Chaitanya was asked to give a speech at the event because he had mentioned that he had been longing for the state of Nirvana. But when he was first presented with the opportunity to offer a speech, he commented that he had not tried to approach Buddha at all and therefore had no experience of going closer to Buddha, and because of this he wasn’t sure if he would be able to follow through with it or not. So, he requested some time to think about it. But not long after that, he sent a draft of writing to the planning committee. The concept was not clear in his writing, however, which was actually a reflection of where he was in his practice: at a stalemate.
Then, he had a meeting with a member of the committee to discuss whether he would change the direction of his writing and write based on the actual experience of what he had been practicing, or decline this opportunity. This same process continued and repeated: there would be a meeting, after which Chaitanya would change the direction of his writing, then there would be a meeting again, and so on. As Chaitanya faced and confronted himself again and again, his writing became sharper and more and more refined, and his thirst for the Truth, his passion and faith towards his Guru started to stand out.

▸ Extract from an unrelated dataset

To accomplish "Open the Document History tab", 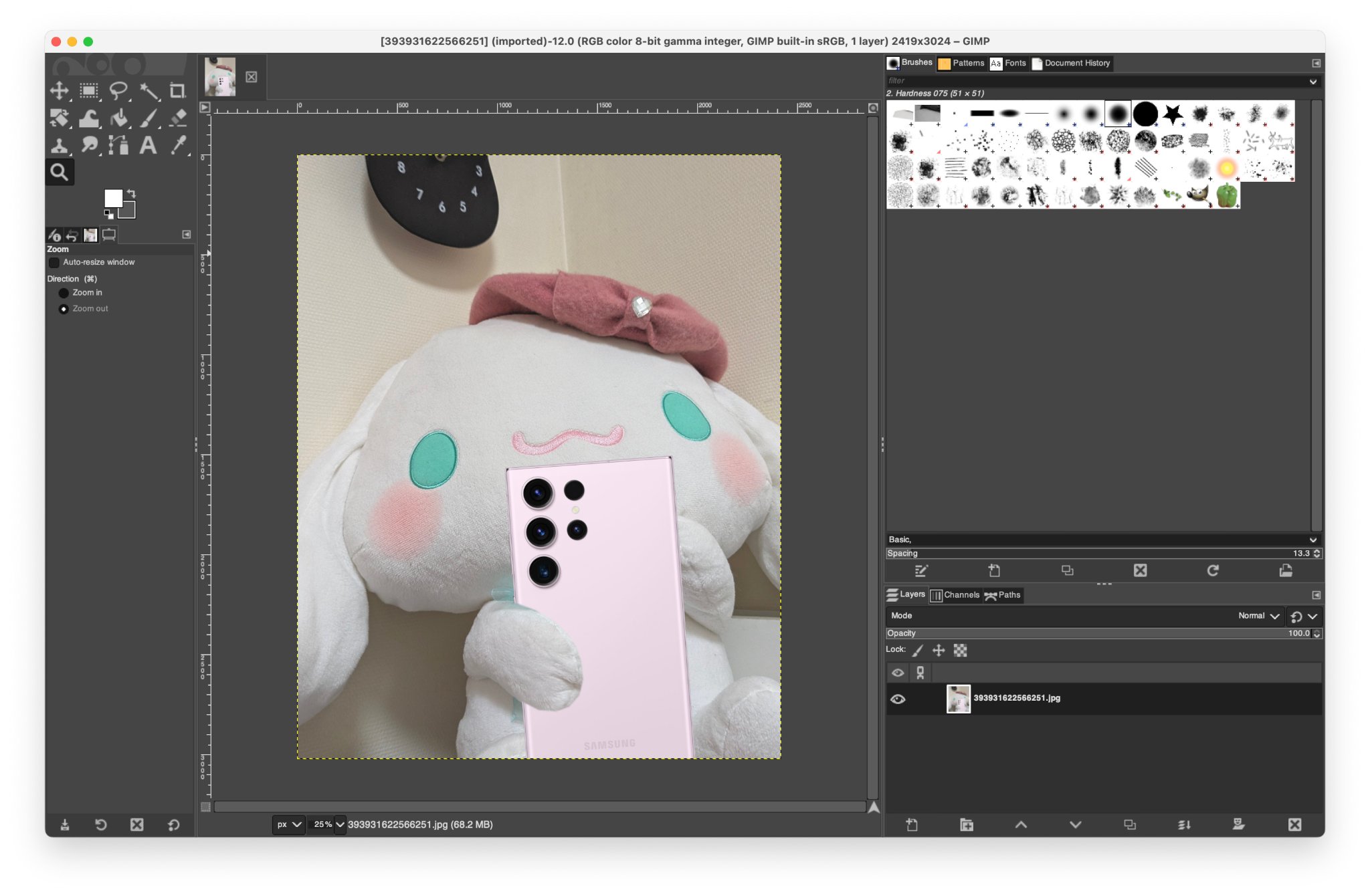I will point(1071,64).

It would have been easy for him to simply say, ‘I can’t!’ but he never gave up. He himself is a member of the Special Events Committee, and while continuing at his regular job (outside of the Mission), he worked hard for the event, attending various meetings, arranging many things and working in subtle details for the event. In spite of all of that, the approach and attitude he had toward fulfilling the commitment he had made for his speech, even under such intense conditions, truly deserves respect.”
As we read and study this issue’s Satsangha, as well as the inspirational speeches made by these two practitioners, may our faith grow in the teaching, may we strive to apply such inspiration and faith toward the teaching into practice, and may we all concretely experience the power of grace.